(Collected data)
━━━━━━━━
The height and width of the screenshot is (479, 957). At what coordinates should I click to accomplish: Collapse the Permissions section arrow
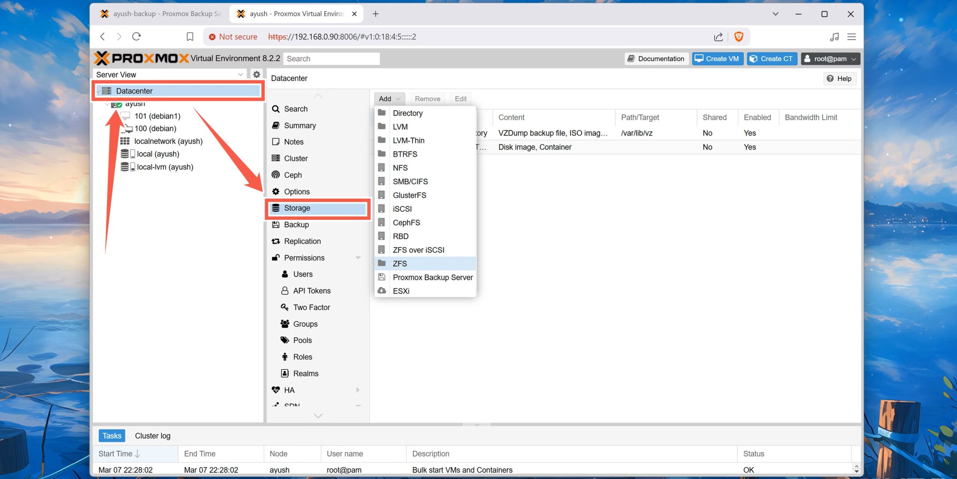click(x=358, y=258)
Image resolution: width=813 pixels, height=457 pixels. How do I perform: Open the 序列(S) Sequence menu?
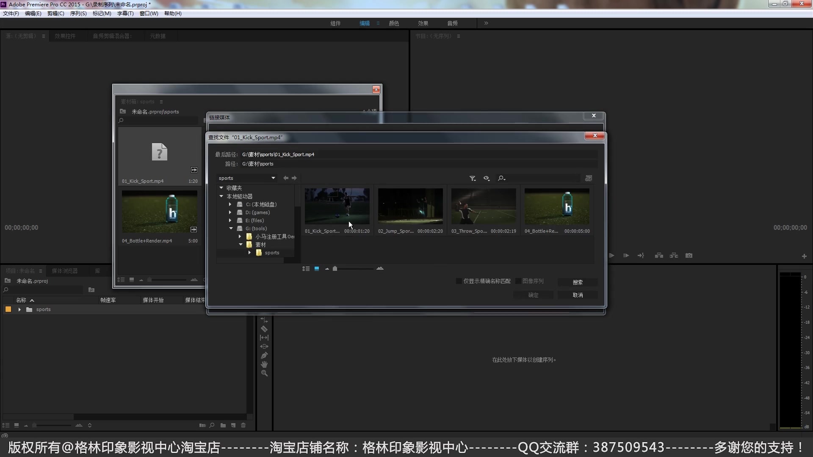pos(78,14)
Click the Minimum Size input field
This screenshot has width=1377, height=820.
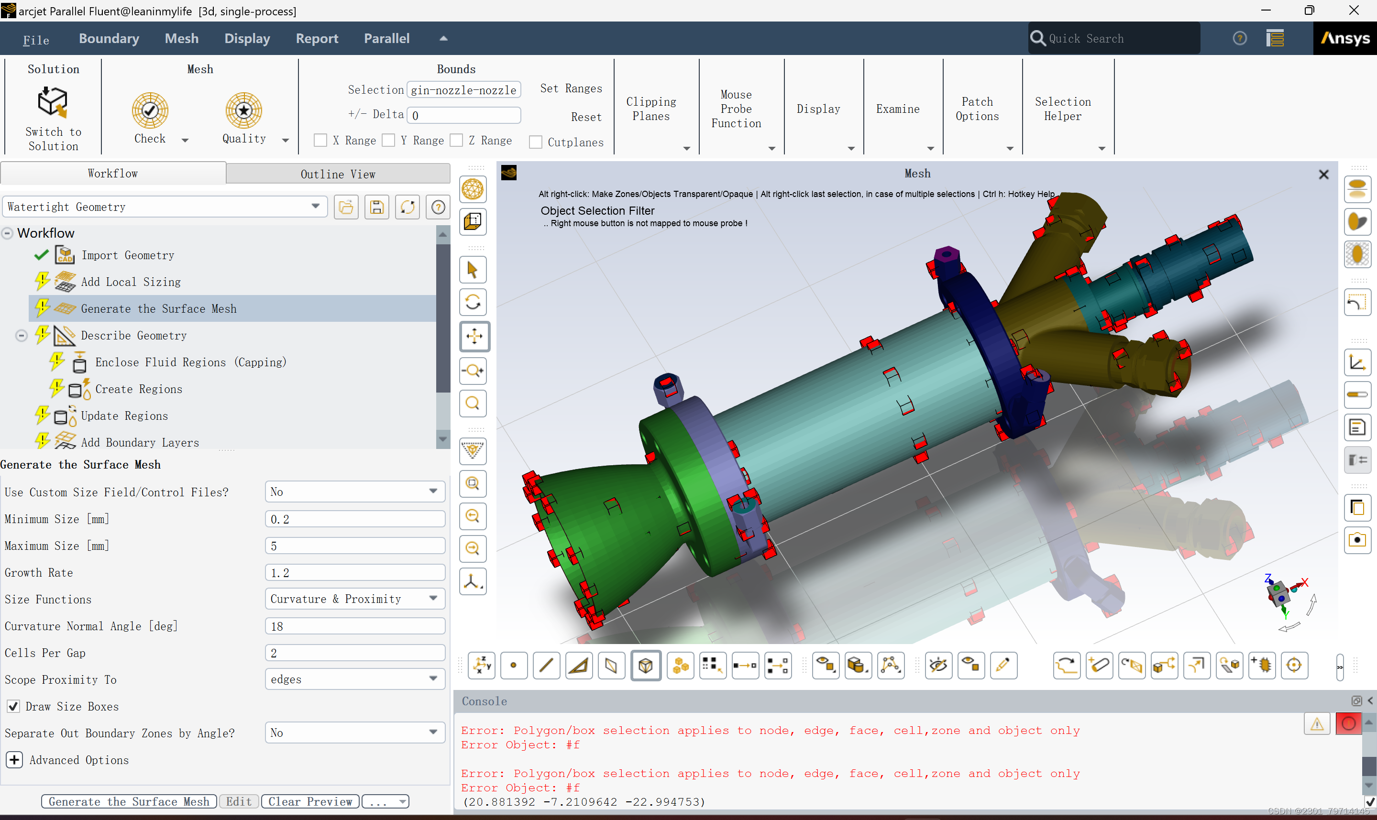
━━━━━━━━
TASK DESCRIPTION —
Return every record exactly, without the pictures.

WRITTEN RESPONSE —
The height and width of the screenshot is (479, 957). At what coordinates should I click to accomplish: Collapse the Permissions section arrow
click(x=358, y=258)
Image resolution: width=813 pixels, height=457 pixels. How do I perform: Open the 序列(S) Sequence menu?
pos(78,14)
Click the Minimum Size input field
This screenshot has width=1377, height=820.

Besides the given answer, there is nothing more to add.